Afifudin mengatakan, kasus politik uang ini tersebar di 13 provinsi dan 25 kabupaten/kota. Ia mengatakan, temuan ini merupakan tahapan awal yang dilakukan oleh Sentra Gakumdu dan kemudian proses penindakan akan disesuaikan dengan aturan yang berlaku.
”Sanksi terhadap pelanggaran ketentuan tersebut diatur dalam Pasal 523 Ayat 2 UU Nomor 07 Tahun 2017 tentang Pemilu, yaitu setiap pelaksana, peserta, dan/atau tim kampanye pemilu yang dengan sengaja pada masa tenang menjanjikan atau memberikan imbalan uang atau materi lainnya kepada pemilih secara langsung ataupun tidak langsung dipidana penjara paling lama empat tahun dan denda paling banyak Rp 48 juta,” katanya.
Menurut Afifudin, hingga hari pencoblosan esok, Rabu (17/4/2019), tim gabungan akan terus memantau proses dan mengantisipasi politik uang. Dalam Pasal 523 Ayat 3, jika ada yang melakukan politik uang pada hari pemungutan suara, sanksinya adalah ancaman penjara selama tiga tahun dan denda paling banyak Rp 36 Juta.
Sementara itu, terkait kasus operasi tangkap tangan (OTT) yang terjadi di Jakarta Utara, Ketua Bawaslu Abhan mengatakan, tim sedang mengumpulkan bukti-bukti lain untuk mengungkap kasus tersebut. Sebelumnya, pada Senin (16/4/2019) terjadi penangkapan Charles Lubis yang merupakan staf caleg DPRD DKI Jakarta dari Partai Gerindra, M Taufik.

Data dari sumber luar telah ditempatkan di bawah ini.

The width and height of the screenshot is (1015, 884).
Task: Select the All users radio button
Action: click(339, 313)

Charles ditangkap polisi yang tergabung dalam Sentra Gakkumdu ketika membawa 80 amplop, yang masing-masing berisi uang Rp 500.000. Penangkapan terjadi di depan Posko M Taufik Center (MTC), Warakas, Jakarta Utara. Di dalam amplop tersebut tercantum tanda tangan M Taufik sebagai pemberi amplop.

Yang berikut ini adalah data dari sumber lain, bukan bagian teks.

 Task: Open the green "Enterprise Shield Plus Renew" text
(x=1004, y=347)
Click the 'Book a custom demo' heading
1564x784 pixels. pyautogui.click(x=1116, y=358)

Sementara itu, Taufik membantah jika ia terlibat dalam kasus politik uang. Menurut dia, uang dalam amplop tersebut merupakan biaya saksi di tingkat RW. Biaya untuk saksi ini diperbolehkan karena ini merupakan salah satu ongkos politik yang harus ditanggung para caleg.
Antisipasi kerawanan
Direktur Eksekutif Perkumpulan untuk Pemilu dan Demokrasi ( Perludem) Titi Anggraini menjelaskan, seusai masa tenang ini, penyelenggara pemilu perlu mengantisipasi sejumlah tahapan yang rawan terjadi manipulasi. Kerawanan ini terjadi pada proses pemungutan suara hingga rekapitulasi suara.
”Pada proses pemungutan suara, petugas di lapangan perlu mengantisipasi adanya kecurangan ketika orang yang tidak memiliki hak suara, tetapi ternyata mereka malah diberikan izin untuk memilih,” ucapnya saat dihubungi dari Jakarta.

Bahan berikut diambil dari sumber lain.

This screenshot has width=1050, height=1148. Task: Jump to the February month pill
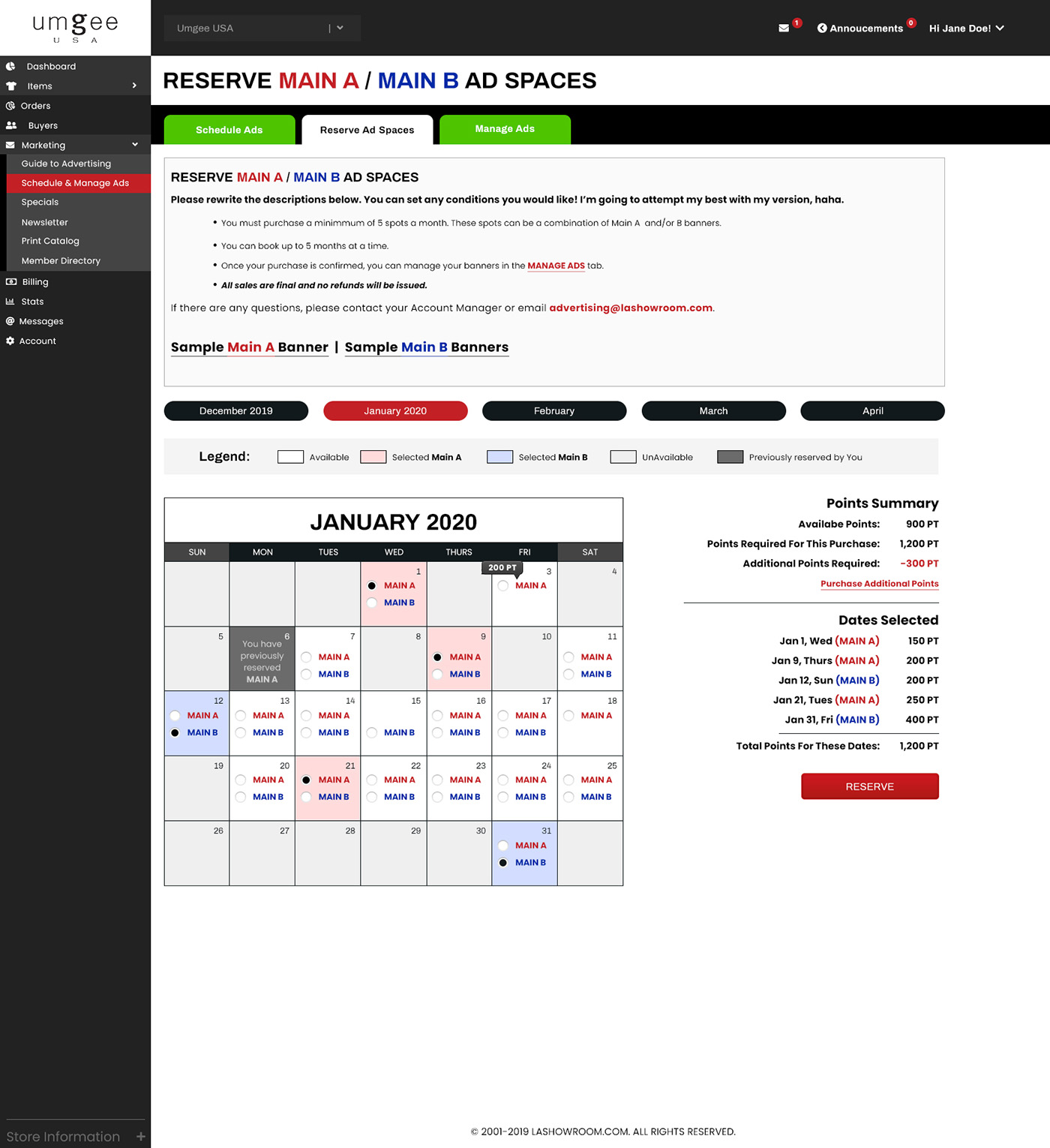pyautogui.click(x=554, y=411)
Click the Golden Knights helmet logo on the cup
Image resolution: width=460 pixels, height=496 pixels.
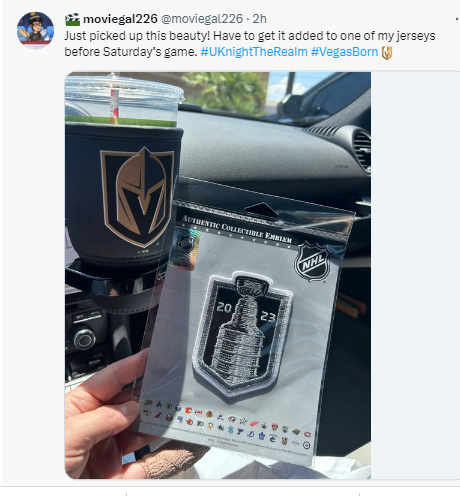(137, 196)
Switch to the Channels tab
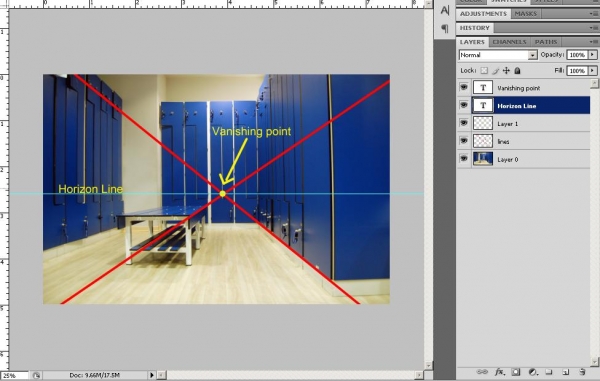The image size is (600, 381). click(x=509, y=42)
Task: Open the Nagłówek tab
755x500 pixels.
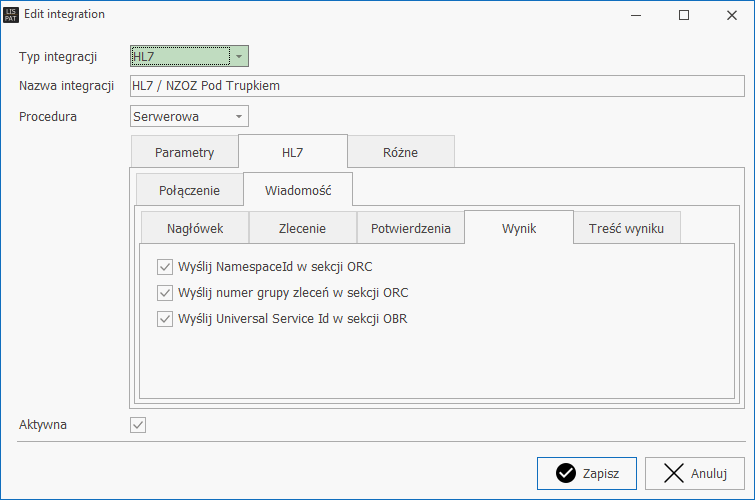Action: click(194, 228)
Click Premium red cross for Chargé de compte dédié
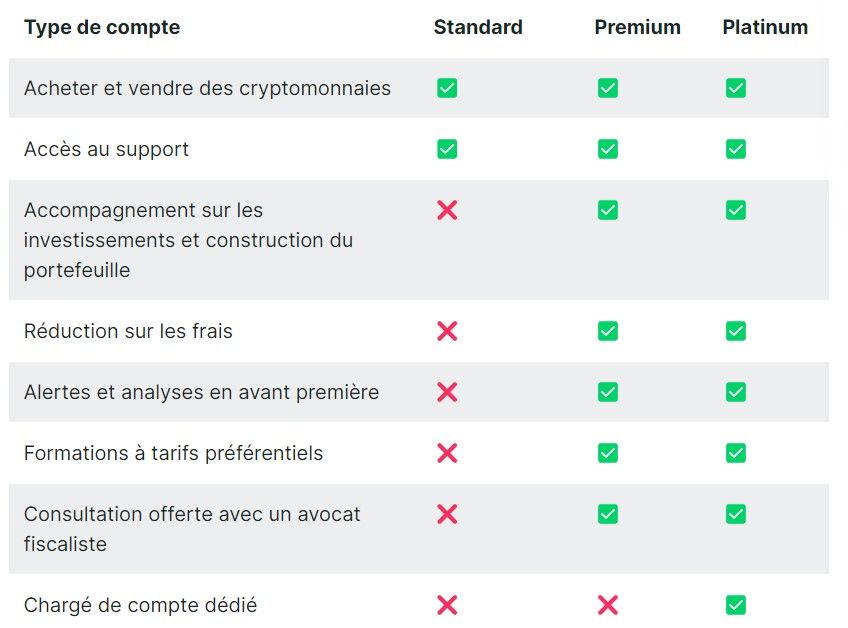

Titi menilai, ada info yang beredar di media sosial bahwa setiap orang yang memiliki KTP-el bisa mencoblos di TPS mana pun. Padahal, berdasarkan aturan, seharusnya hanya orang-orang yang tidak terdaftar di DPT yang boleh menggunakan KTP-el sebagai bukti agar bisa mencoblos.
”Proses pemungutan suaranya pun juga hanya boleh dilakukan di alamat sesuai dengan KTP-el. Oleh sebab itu, pemahaman ini perlu disosialisasikan kepada para pemilih dan petugas lapangan,” katanya.
Selain itu, menurut Titi, para petugas di lapangan harus diberikan pemahaman terkait perbedaan antara daftar pemilih tetap (DPT), daftar pemilih tambahan (DPTb), dan daftar pemilih khusus (DPK). Setiap daftar pemilih ini memiliki syarat dan ketentuan masing-masing untuk bisa memilih.
”Oleh sebab itu, perlu ada semacam call center sebagai pusat pengaduan bagi pemilih yang tidak terakomodasi pada hari pelaksanaan,” ujarnya.
Sementara itu, Titi mengatakan, proses rekapitulasi suara akan berlangsung lebih rumit karena pemilu berlangsung serentak. Petugas harus teliti dalan menghitung suara capres-cawapres, partai, dan anggota legislatif yang terdiri dari DPR, DPRD, dan DPD.
”Oleh karena itu, petugas perlu menyiapkan tenaga ekstra dalam proses rekapitulasi suara. Jangan sampai terjadi salah hitung sehingga muncul dugaan manipulasi suara,” ucapnya.